In Clayworth v. Pfizer, Inc., (A116798), plaintiffs, retail pharmacies, bought prescription drugs from pharmaceutical manufacturer defendants. The defendants allegedly conspired unlawfully to keep the prices artificially high. Plaintiffs allegedly passed along every last nickel of the supra-market price to their customers. Under the asserted “pass on” defense, the defendants alleged that the plaintiffs had no claim because they had “passed on” the alleged increased costs to their own customers, and hence had sustained no damages. Although this defense had been rejected by the U.S. Supremes in Hanover Shoe v. United Shoe Mach. (1968) 392 U.S. 481, the Court of Appeal held that California law was different, and allowed for the pass-on defense.
But the Cal Supremes have reversed, and the law in this regard is now the same under both the Cartwright and Sherman Acts: in most instances, there is no pass-on defense. Clayworth v. Pfizer, Inc. (July 12, 2010) ___Cal.4th___ (S166435). State and Federal law still differ, however, with respect to the “indirect purchaser” rule. Under Federal anti-trust law, the customers of the plaintiffs – the ones who actually paid the net increased prices caused by the defendants’ price-fixing – are barred from suing the manufacturers. Illinois Brick Co. v. Illinois (1977) 431 U.S. 720. Under California’s “Illinois Brick repealer act (Bus. & Prof. Code § 16700), the opposite is true. The ultimate purchasers can sue.
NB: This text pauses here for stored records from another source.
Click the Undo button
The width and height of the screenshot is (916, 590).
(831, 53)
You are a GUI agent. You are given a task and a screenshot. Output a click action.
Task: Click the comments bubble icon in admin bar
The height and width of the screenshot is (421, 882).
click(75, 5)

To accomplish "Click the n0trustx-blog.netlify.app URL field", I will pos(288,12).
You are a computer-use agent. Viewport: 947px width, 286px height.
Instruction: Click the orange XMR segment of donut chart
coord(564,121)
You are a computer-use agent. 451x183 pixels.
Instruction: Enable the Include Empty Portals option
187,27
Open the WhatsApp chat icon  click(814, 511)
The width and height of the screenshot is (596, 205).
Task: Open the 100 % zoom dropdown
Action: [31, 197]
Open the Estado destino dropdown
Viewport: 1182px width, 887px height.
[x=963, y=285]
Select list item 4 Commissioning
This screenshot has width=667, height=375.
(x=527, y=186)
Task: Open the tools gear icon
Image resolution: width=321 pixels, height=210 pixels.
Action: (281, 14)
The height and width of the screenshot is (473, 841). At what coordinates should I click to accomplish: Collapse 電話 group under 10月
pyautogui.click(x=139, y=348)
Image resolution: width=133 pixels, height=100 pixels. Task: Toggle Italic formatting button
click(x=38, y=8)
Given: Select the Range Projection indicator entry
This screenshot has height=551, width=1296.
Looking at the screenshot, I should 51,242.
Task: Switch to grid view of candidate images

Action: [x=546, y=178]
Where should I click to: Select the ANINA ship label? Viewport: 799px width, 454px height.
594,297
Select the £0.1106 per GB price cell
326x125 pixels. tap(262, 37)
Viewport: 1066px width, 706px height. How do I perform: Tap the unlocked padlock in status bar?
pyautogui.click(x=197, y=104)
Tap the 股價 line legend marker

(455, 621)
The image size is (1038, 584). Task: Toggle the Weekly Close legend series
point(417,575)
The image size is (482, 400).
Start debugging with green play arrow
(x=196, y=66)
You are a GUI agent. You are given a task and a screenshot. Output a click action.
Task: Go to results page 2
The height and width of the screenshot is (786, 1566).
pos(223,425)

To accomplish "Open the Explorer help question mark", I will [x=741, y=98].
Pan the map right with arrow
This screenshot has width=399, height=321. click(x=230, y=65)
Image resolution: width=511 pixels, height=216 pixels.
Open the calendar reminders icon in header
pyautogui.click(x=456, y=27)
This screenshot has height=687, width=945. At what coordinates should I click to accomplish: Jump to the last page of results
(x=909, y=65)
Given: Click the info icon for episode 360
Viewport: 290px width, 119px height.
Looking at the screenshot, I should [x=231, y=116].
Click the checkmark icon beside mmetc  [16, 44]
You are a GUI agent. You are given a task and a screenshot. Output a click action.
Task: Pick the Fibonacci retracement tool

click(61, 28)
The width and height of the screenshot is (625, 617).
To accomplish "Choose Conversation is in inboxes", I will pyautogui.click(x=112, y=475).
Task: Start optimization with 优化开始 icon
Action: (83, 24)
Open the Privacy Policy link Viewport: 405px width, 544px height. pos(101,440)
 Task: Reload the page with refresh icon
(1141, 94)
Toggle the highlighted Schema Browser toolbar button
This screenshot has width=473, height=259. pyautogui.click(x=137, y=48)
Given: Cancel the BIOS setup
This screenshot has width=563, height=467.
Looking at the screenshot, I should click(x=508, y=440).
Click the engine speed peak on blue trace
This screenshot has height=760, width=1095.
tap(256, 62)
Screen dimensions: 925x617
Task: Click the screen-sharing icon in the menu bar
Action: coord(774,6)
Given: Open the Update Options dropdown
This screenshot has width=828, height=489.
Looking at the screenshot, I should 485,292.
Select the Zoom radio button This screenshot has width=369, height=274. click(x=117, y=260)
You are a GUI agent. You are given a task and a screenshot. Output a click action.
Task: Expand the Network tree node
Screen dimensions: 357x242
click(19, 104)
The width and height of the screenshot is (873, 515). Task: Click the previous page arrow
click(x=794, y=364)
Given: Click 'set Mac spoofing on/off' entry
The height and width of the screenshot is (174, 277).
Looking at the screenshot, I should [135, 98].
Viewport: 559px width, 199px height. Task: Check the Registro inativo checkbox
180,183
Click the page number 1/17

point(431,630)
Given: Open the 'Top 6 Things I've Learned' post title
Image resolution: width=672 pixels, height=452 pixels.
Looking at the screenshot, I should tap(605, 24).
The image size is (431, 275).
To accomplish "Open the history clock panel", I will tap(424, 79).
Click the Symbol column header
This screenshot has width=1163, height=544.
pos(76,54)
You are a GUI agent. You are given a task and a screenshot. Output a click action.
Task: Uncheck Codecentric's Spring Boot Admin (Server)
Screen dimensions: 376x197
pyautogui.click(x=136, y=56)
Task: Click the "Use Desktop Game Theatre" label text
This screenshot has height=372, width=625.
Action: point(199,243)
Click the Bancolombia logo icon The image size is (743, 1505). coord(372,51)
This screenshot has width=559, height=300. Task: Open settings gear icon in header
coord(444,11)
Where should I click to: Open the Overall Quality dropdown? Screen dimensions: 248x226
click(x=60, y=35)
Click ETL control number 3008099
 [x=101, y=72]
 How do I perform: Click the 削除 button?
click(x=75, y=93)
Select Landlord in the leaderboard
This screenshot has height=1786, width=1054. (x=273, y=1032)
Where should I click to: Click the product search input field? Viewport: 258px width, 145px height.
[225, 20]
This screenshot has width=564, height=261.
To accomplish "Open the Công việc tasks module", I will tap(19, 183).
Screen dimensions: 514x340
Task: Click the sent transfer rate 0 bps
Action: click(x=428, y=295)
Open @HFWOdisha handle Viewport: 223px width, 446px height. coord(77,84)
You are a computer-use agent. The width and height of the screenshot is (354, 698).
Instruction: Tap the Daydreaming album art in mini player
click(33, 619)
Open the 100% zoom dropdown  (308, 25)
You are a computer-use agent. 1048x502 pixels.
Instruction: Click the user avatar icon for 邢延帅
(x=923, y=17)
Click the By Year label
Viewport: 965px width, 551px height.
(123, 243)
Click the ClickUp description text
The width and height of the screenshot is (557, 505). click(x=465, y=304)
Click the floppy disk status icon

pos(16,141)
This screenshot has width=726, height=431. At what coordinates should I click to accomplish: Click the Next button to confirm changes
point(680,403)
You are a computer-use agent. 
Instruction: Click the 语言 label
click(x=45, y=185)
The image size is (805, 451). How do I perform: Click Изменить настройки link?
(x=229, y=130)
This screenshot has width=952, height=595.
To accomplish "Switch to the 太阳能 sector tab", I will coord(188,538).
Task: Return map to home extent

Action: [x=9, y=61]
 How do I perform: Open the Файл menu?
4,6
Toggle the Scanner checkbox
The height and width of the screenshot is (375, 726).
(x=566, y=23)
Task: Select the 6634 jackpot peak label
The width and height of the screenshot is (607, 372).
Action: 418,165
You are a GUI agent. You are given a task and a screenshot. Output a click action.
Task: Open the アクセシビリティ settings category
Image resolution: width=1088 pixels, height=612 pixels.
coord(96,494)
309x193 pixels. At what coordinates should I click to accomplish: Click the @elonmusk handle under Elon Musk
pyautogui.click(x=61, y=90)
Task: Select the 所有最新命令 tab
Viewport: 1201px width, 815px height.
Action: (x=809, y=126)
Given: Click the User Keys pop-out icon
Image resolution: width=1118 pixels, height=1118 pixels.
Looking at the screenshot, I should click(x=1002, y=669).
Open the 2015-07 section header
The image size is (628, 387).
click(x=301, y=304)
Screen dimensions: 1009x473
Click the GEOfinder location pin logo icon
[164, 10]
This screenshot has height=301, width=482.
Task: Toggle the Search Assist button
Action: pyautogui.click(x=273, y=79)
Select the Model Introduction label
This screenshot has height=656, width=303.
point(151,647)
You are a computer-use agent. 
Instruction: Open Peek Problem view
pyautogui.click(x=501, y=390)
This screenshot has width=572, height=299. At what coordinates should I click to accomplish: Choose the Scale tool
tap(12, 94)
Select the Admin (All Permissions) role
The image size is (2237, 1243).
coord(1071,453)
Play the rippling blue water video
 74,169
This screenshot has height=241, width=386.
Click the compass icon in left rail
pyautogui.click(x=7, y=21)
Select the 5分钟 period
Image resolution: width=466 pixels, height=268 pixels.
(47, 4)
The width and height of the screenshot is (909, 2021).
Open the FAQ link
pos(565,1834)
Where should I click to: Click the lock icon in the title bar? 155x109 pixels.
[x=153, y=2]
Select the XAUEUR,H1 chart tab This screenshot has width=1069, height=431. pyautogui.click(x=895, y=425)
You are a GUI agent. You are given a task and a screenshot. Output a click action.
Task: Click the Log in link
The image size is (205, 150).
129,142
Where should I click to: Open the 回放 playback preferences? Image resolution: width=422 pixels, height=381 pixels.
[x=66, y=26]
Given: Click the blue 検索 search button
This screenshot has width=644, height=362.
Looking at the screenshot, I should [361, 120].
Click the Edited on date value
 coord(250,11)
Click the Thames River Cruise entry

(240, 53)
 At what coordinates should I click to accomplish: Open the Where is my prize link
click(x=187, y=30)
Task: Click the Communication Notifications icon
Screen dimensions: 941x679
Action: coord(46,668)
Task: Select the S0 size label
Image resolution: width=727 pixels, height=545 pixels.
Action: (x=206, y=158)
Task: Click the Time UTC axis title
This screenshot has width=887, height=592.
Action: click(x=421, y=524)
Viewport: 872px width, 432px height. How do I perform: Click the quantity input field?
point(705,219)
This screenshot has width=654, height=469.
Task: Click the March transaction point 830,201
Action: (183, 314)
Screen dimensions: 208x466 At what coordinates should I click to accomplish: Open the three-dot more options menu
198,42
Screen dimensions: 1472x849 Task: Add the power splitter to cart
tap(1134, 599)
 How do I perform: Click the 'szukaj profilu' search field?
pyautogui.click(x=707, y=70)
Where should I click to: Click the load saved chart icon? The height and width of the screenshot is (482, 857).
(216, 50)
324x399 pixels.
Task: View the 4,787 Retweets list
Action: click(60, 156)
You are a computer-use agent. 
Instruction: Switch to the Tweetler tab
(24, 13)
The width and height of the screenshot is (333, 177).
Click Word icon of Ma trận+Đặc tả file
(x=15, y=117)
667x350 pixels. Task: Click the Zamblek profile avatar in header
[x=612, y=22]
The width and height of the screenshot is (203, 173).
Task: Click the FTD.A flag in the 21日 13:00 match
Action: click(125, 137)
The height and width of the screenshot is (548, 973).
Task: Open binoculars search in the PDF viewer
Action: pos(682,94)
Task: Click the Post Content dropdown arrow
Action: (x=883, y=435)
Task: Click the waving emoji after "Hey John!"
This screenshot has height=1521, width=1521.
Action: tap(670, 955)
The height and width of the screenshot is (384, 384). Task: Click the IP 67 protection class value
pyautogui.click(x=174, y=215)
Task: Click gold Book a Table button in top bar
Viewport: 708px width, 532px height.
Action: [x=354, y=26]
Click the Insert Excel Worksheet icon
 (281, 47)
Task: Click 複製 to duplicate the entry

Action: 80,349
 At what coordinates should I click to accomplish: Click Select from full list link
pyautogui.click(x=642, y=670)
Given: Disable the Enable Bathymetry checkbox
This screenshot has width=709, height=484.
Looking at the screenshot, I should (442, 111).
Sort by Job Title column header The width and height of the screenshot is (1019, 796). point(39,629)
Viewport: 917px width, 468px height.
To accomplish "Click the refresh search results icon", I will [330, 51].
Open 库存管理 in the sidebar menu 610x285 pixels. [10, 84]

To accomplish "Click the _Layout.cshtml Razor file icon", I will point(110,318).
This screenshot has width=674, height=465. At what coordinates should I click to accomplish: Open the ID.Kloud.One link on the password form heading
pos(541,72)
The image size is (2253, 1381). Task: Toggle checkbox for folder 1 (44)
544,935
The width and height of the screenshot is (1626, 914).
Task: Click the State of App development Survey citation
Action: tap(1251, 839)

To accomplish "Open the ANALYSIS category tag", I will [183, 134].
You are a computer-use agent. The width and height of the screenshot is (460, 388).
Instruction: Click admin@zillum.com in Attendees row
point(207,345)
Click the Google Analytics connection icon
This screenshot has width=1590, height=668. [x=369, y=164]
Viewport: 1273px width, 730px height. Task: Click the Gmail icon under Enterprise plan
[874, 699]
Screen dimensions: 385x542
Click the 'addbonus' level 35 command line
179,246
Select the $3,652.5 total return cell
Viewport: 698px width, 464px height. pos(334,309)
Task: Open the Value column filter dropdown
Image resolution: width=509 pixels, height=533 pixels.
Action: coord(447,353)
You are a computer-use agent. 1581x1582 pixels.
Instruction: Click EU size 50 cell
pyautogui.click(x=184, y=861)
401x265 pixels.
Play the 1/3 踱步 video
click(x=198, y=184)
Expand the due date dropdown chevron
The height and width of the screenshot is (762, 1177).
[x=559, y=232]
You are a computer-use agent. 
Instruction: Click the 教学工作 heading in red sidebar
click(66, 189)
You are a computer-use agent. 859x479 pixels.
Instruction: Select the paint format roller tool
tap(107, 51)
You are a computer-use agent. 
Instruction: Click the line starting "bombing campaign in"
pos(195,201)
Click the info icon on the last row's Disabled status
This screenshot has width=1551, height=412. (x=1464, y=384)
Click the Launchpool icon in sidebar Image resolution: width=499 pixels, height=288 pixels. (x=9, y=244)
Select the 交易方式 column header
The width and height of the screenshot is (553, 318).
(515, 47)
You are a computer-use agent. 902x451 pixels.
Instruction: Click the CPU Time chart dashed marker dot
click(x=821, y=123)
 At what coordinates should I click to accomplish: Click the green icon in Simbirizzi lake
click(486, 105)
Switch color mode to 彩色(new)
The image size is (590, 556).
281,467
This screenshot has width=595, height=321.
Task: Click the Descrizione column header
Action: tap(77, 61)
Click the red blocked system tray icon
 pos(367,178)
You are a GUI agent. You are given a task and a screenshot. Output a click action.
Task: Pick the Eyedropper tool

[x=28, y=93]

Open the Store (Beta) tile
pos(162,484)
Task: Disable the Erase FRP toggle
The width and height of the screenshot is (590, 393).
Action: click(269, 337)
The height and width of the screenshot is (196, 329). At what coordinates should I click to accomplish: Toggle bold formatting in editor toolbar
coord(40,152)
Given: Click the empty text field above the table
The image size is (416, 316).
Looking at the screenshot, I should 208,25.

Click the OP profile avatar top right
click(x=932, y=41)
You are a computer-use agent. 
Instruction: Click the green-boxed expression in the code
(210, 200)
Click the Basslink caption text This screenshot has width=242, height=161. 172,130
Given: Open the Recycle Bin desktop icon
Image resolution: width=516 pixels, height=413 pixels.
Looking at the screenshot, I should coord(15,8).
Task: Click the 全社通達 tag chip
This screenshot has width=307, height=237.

In addition to their Cartwright Act causes of action, the plaintiffs here sued for injunctive relief and restitution under the Unfair Competition Law (Bus. & Prof. Code § 17200 et seq.) And the wrinkle in this decision has to do with the UCL.
Under Proposition 64, the voters’ 2004 initiative tightening the UCL’s standing requirement, a UCL plaintiff lacks standing unless he can show that he “suffered injury in fact and has lost money or property” as a result of unfair competition. (Bus. & Prof. Code § 17204.) So, said the defendants, since all the price increases were “passed on” to the ultimate consumers, the plaintiffs suffered no injury in fact and lost no money or property, so they lacked standing, right?
Wrong. That the price increases were passed on to the plaintiffs’ customers was a matter of mitigation. “The [p]harmacies indisputably lost money when they paid an allegedly illegal overcharge.” (Slip. Op. p. 40.) The fact that they ultimately may have recouped some or all of this lost money from someone else doesn’t prevent them from having standing in the first place.
CBL thinks this holding is the real sleeper, and will likely ease the UCL’s standing requirement in a number of as yet unforeseen settings.